TEXT:
--------------------------------
[Es
wirken mit: Sprecher, Gemeindevorsteher Leonhard Köninger,
Mitglieder der Gemeindeverwaltung Hufnagel und Enßner,
Schulmeister Graf, Müllermeister Pfettner und eine
Frauenstimme]
Sprecher:
„Kirchfarrnbacher
Pfarrer vom Oberndorfer Bauern verprügelt!“
- so hätte es 1575 auf den Titelseiten der Fränkischen
Landeszeitung oder den Fürther Nachrichten geheißen,
wenn es sie damals schon gegeben hätte. Und darunter
hätten wir folgendes lesen können: Der
Kirchfarrnbacher Pfarrer Keßler, welcher des Nachts
etwas betrunken von einer Hochzeit heimging, wurde vom
Oberndorfer Bauern Kunz Löslein heimtückisch
angefallen und geschlagen. Der Geistliche überlebte
diesen heimtückischen Überfall schwer verletzt.
Wie
konnte es dazu kommen? Damals vor 425 Jahren war sehr
vieles anders. Kirchensteuer im heutigen Sinn gab es
keine. Pfarrei und Kirche besaßen dafür Äcker,
Wiesen, Weiher, Wälder und auch Höfe. Unsere
Mühle zum Beispiel gehörte der Kirchfarrnbacher
und der Oberreichenbacher Pfarrei je zur Hälfte.
Von all diesen mussten Abgaben an die Pfarrei und die
Kirche geliefert werden.
Sprecherin:
Man nannte diese Abgaben Zehent. Neben der Läutkorngarbe
für den Mesner und den Zehrgeldern bekam die Kirchfarrnbacher
Pfarrei den Klein-, Obst- und Blutzehent. Also immer
den zehnten Teil der Ernte, stark vereinfacht erklärt:
Also jede zehnte Erbse, jede zehnte Garbe Flachs, jeder
zehnte Apfel, jede zehnte Birne, jedes zehnte Huhn,
jedes zehnte Lamm, jedes zehnte Schwein usf. mussten
der Pfarrei gegeben werden. Ausnahmen gab es jedoch
viele und so gab es keine zwei Anwesen mit denselben
Abgaben.
Sprecher:
Dadurch waren Streitfälle sozusagen vorprogrammiert.
So verweigerte der Oberndorfer Kunz Löslein hartnäckig
die Abgaben an den Pfarrer. Der meldete ihn an die Obrigkeit
und Löslein wurde schließlich fünfzehn
Tage lang in den Turm zu Heilsbronn bei Wasser und Brot
gesperrt und angekettet. Auf Drängen seiner Angehörigen
schwor er am 2. Mai 1575 schließlich, dass er
sich nun mit dem Pfarrer vertragen wolle. Dadurch kam
er frei. Seinen Eid aber hielt er nur drei Jahre.
Sprecherin:
Pfarrer und Lehrer in einem Ort wie Kirchfarrnbach waren
keine Einheimischen, sie wurden auf Grund ihrer Bewerbung
von der Obrigkeit in das Dorf versetzt. Sie waren Amtspersonen.
--------------------------------
KURZE ÜBUNG A: Übersetze den Satz „Kirchensteuer im heutigen Sinn gab es keine.“ aus dem Text über den Zehentstreit ins Englische.
Text und Datensätze sind voneinander unabhängiges Material.
--------------------------------
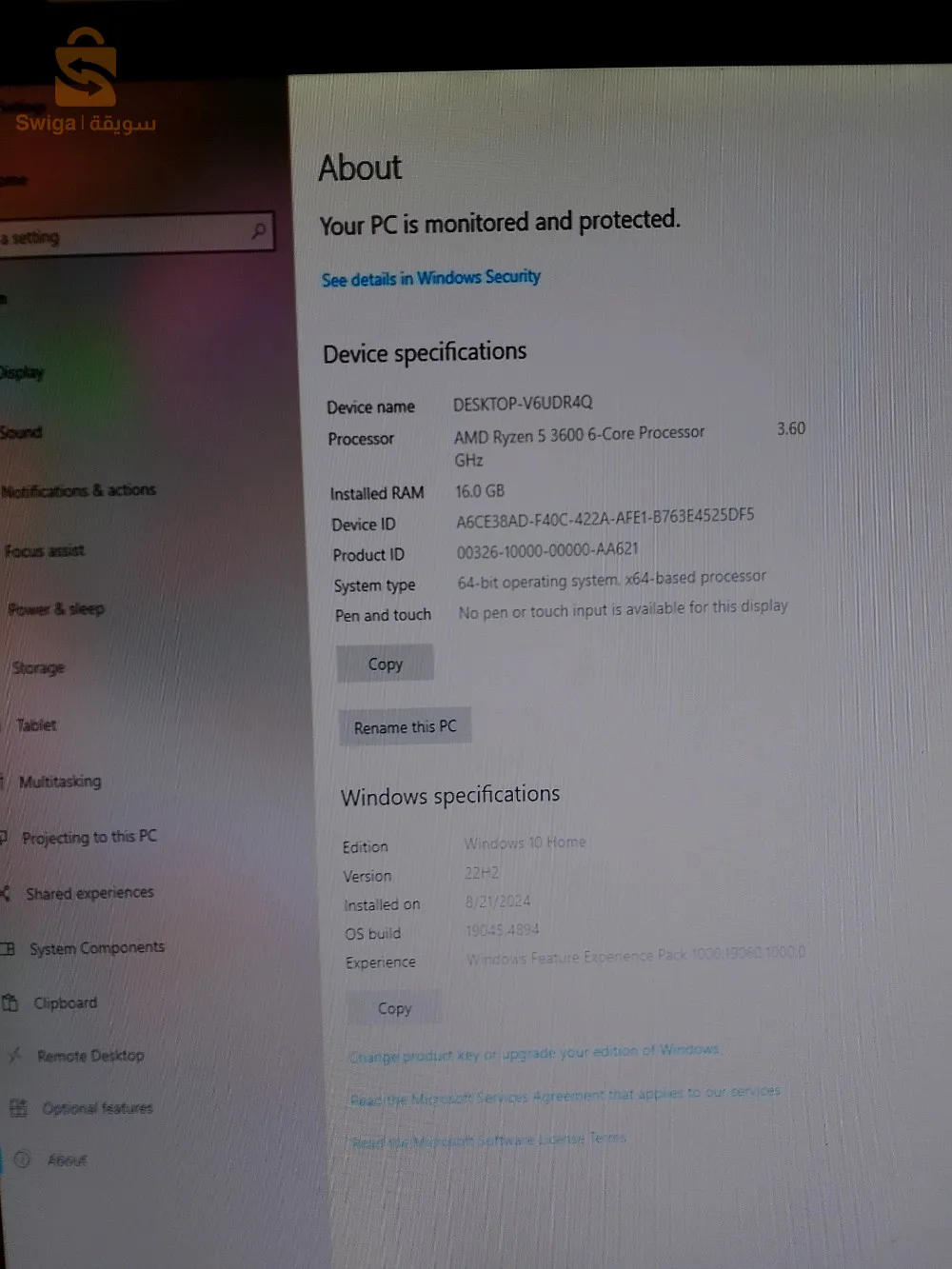Viewport: 952px width, 1269px height.
Task: Copy the Windows specifications
Action: [x=394, y=1008]
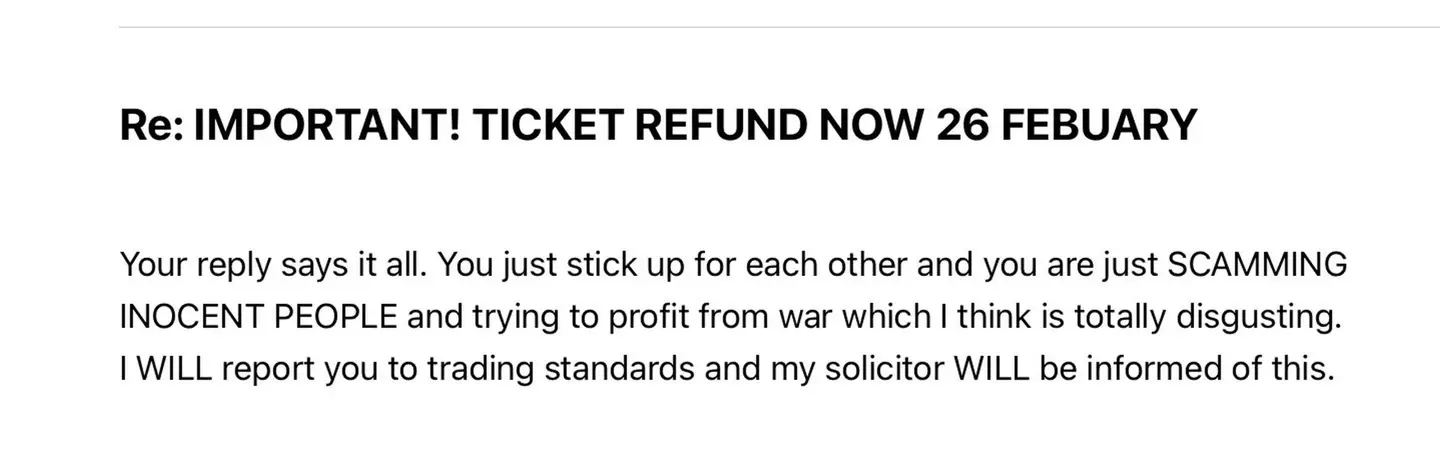Click the word "IMPORTANT!" in the subject
Image resolution: width=1440 pixels, height=455 pixels.
point(326,126)
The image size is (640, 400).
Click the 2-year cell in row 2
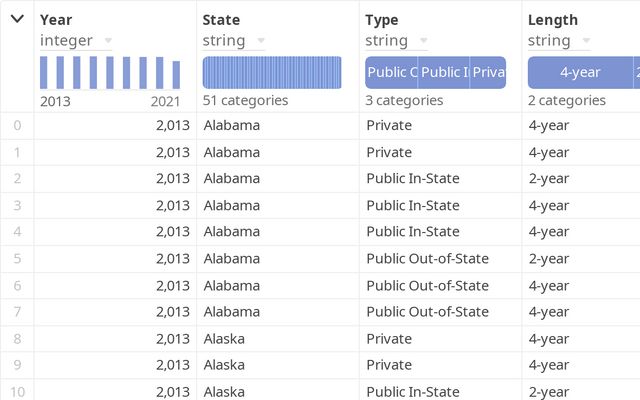coord(548,179)
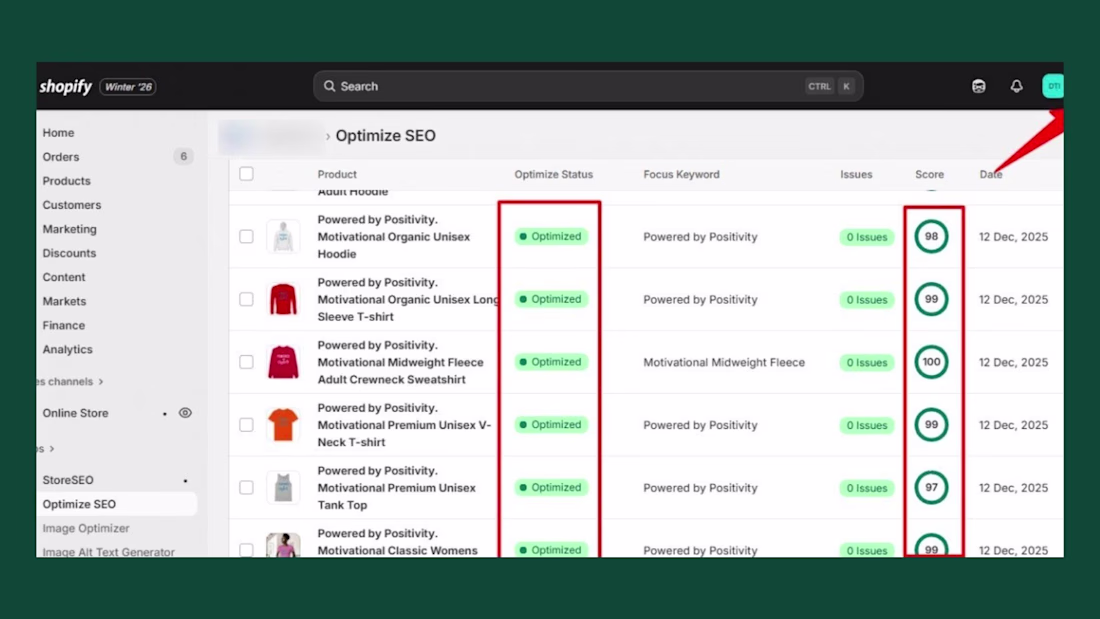1100x619 pixels.
Task: Click the Shopify logo
Action: (66, 86)
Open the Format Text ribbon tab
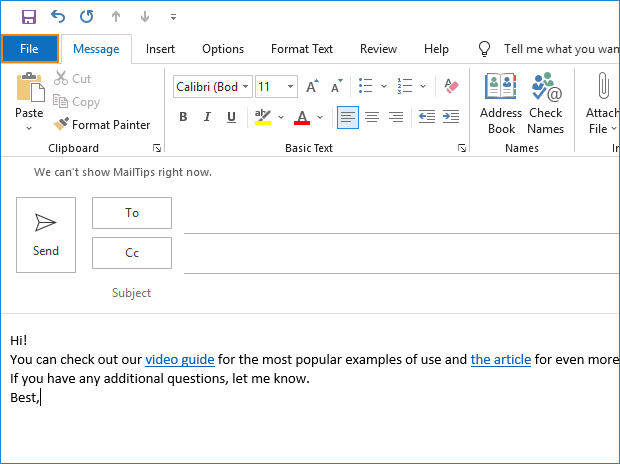Image resolution: width=620 pixels, height=464 pixels. 301,49
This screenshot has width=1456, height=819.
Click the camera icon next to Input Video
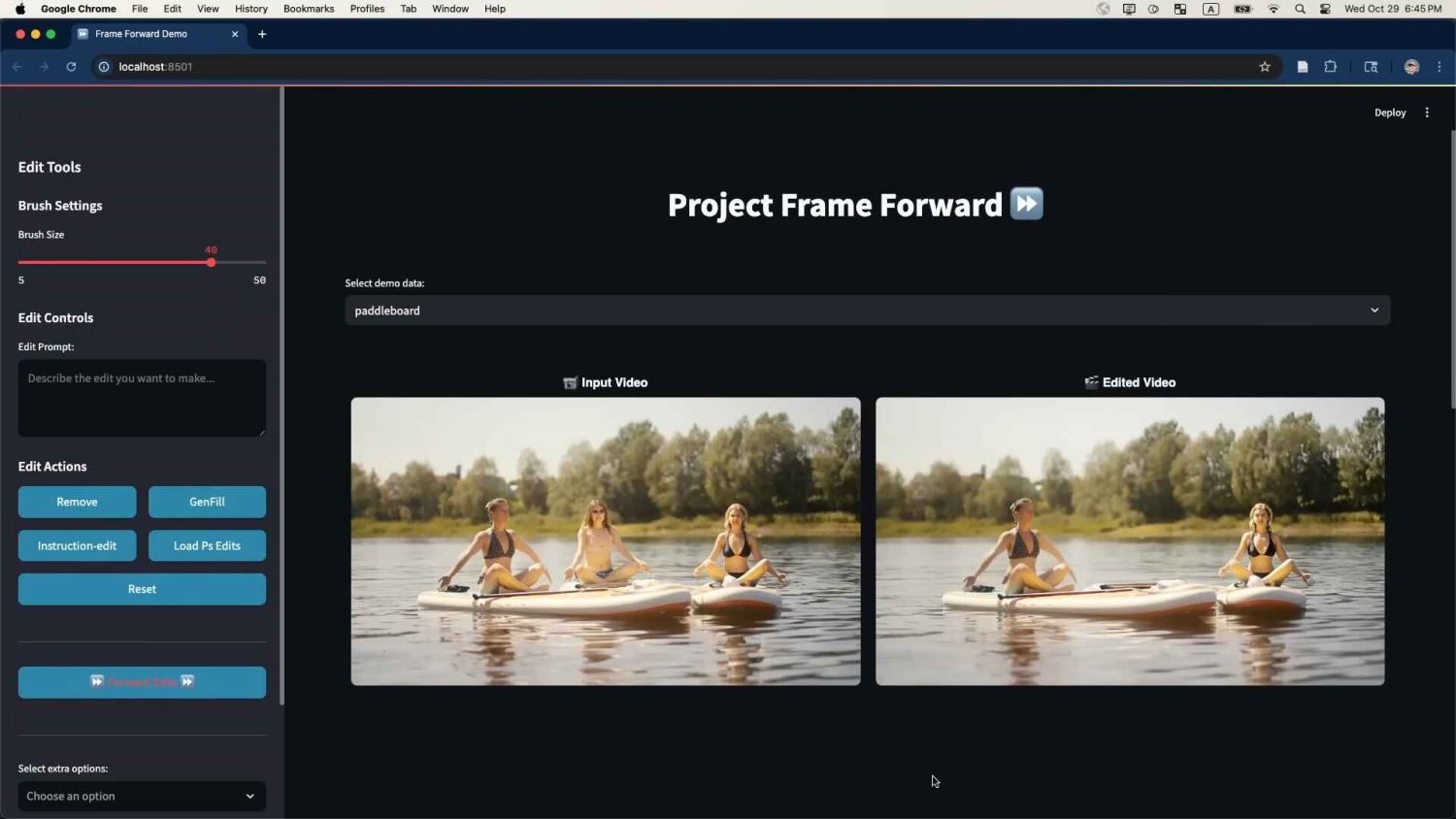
--------------------------------
KURZE ÜBUNG B: Schreibe aus den Datensätzen die Zeilen unverändert ab, angefangen bei der Zeile mit „The image size is (640, 400).“ bis einschließlich zur letzten Zeile der Datensätze. Lass die Bilder dabei weg.

LÖSUNG A: There was no church tax in today's sense.

LÖSUNG B:
The image size is (640, 400).
Click the 2-year cell in row 2
coord(548,179)
1100x619 pixels.
Task: Click the Shopify logo
Action: (66, 86)
Open the Format Text ribbon tab
Image resolution: width=620 pixels, height=464 pixels. 301,49
This screenshot has width=1456, height=819.
Click the camera icon next to Input Video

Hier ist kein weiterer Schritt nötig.